When the landmark Mental Health Act 2026 comes into effect, members of An Garda Síochána will no longer have the power to make applications for involuntary admission in the course of their duties.
This was one of the changes in the extensively reformed legislation picked up on by Orla Keane, general counsel of the Mental Health Commission (MHC), at the Mental Health & Capacity Law Conference at Wood Quay Venue in Dublin (26 June.)
“Back in 2015, the report of the expert group on the review of the Mental Health Act, 2001 recommended that only authorised officers should be permitted to make applications for involuntary detention.
“We have been banging a strong drum on this for a long time,” she told attendees at the Curry & Hickey LLP event.
“Under section 14 of the new act, there are still a couple of categories of people who can be asked to make applications for involuntary detention [in the absence of an authorised officer]. This does make sense, for example if it became apparent when somebody went to A&E that they needed to be detained.

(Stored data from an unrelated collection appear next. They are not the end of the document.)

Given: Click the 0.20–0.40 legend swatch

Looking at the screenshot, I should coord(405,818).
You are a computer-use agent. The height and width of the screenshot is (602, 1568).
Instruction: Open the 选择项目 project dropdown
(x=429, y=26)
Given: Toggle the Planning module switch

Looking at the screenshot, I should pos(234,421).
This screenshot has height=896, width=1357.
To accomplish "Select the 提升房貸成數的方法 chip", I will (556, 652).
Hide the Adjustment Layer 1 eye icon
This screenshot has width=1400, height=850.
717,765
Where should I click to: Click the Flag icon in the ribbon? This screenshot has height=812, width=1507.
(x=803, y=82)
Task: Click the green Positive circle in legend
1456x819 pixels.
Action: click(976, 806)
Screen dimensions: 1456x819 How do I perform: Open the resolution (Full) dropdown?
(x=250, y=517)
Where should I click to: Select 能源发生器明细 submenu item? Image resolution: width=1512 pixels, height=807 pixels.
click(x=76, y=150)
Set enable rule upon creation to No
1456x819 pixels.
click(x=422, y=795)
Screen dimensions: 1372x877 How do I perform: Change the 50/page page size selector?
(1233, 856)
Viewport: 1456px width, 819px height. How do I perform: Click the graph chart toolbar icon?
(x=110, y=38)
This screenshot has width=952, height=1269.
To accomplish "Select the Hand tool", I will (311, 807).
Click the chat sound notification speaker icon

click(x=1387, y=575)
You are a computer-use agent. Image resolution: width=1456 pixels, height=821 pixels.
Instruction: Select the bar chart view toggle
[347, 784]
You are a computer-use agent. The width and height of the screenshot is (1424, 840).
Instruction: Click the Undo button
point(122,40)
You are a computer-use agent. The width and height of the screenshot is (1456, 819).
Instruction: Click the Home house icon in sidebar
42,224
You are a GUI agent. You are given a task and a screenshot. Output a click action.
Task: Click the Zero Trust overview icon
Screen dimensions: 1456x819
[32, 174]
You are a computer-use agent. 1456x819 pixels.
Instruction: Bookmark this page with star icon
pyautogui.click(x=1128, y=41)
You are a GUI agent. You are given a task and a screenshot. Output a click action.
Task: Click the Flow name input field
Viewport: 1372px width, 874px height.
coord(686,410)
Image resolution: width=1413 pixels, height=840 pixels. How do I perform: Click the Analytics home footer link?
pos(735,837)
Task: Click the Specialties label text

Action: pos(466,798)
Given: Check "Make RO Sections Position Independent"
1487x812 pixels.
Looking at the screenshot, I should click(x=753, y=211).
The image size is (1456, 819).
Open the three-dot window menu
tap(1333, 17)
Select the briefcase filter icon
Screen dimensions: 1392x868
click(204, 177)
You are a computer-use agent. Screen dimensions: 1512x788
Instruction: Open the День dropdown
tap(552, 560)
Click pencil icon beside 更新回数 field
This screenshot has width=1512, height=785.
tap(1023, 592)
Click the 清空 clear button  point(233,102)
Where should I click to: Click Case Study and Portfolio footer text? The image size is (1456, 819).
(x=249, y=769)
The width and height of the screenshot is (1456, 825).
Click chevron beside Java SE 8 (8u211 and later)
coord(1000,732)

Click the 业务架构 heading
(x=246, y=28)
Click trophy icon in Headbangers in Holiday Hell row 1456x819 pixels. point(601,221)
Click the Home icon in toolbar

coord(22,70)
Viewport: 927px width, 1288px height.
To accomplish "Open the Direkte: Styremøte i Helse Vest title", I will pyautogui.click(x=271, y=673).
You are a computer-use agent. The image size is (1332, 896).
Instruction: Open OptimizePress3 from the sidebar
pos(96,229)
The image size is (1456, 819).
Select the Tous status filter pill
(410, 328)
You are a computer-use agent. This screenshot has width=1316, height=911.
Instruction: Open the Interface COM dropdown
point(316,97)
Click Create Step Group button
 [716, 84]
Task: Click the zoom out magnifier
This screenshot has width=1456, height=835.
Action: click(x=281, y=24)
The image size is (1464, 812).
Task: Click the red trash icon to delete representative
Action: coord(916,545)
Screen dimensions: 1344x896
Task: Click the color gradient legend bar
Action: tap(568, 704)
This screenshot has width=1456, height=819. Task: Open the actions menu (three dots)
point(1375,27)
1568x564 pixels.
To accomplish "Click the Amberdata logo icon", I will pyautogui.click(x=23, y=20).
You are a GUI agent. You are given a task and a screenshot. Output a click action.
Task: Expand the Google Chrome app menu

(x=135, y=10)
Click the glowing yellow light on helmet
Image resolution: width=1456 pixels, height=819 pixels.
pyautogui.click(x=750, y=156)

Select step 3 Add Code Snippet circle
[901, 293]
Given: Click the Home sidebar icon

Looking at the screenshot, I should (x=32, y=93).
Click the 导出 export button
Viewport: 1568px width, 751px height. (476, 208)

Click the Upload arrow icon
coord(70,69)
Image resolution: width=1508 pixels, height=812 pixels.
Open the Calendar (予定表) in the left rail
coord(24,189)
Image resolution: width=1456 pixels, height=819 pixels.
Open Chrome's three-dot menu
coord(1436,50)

“But the good thing is that the gardaí won’t be able to detain people anymore. This is really important, as it takes away that criminal element that’s sometimes associated with mental health.”
Circumstances of detention
Keane also referred to clause (e) of section 11 of the act as being important in terms of the circumstances under which the involuntary detention of a person is not authorised.
Under this clause, a person cannot be detained by reason only of the fact that they “may behave in such a manner or hold views that are contrary to, deviate from or transgress cultural, religious, social or traditional norms or customs of appropriate behaviour.”
In this context, Keane mentioned a significant High Court judicial review in 2022 concerning An Garda Síochána's powers under the Mental Health Act 2001.
The case, GB v Mental Health Tribunal, involved gardaí involuntarily detaining a man who was wrapped in a sheet and carrying a lantern. (The court allowed the appeal.)
Section 22 of the Mental Health Act 2026 deals with the duration and renewal of involuntary admission orders.
It means that there will only be detention orders of up to 21 days or a maximum order up to three months.
Following High Court and Court of Appeal judgements, the Mental Health (Amendment) Act 2018 capped renewal orders at a maximum of six months at any given time.
Prior to this, renewal orders could last for 12 months.
Tenacious legal representatives
“Gone will be the six-month orders. That, in itself, is a huge achievement. As referenced in our 2025 annual report [published on the same day as the conference], this is probably the result of tenacious legal representatives who brought some very important points forward,” Keane said.
“After the 2018 amendment, we started monitoring the six-month orders and noticed they kept reducing, which showed that we don’t need them.”
Heralded by the Government as “a new era in mental healthcare in Ireland, ensuring people will have a voice and choice in their own care and treatment”, the Mental Health Act 2026 was signed into law on 7 May by President Catherine Connolly.
Mary Butler, Minister for Mental Health, said she wanted to see the 268-section act “commenced at the earliest opportunity” and would be seeking additional funding in the estimates process for 2027 to put in place the necessary resources to make it a success.
“There are a number of significant changes in act that our mental-health services will need to adapt to. As the act becomes law, work has already begun to commence the legislation,” she said.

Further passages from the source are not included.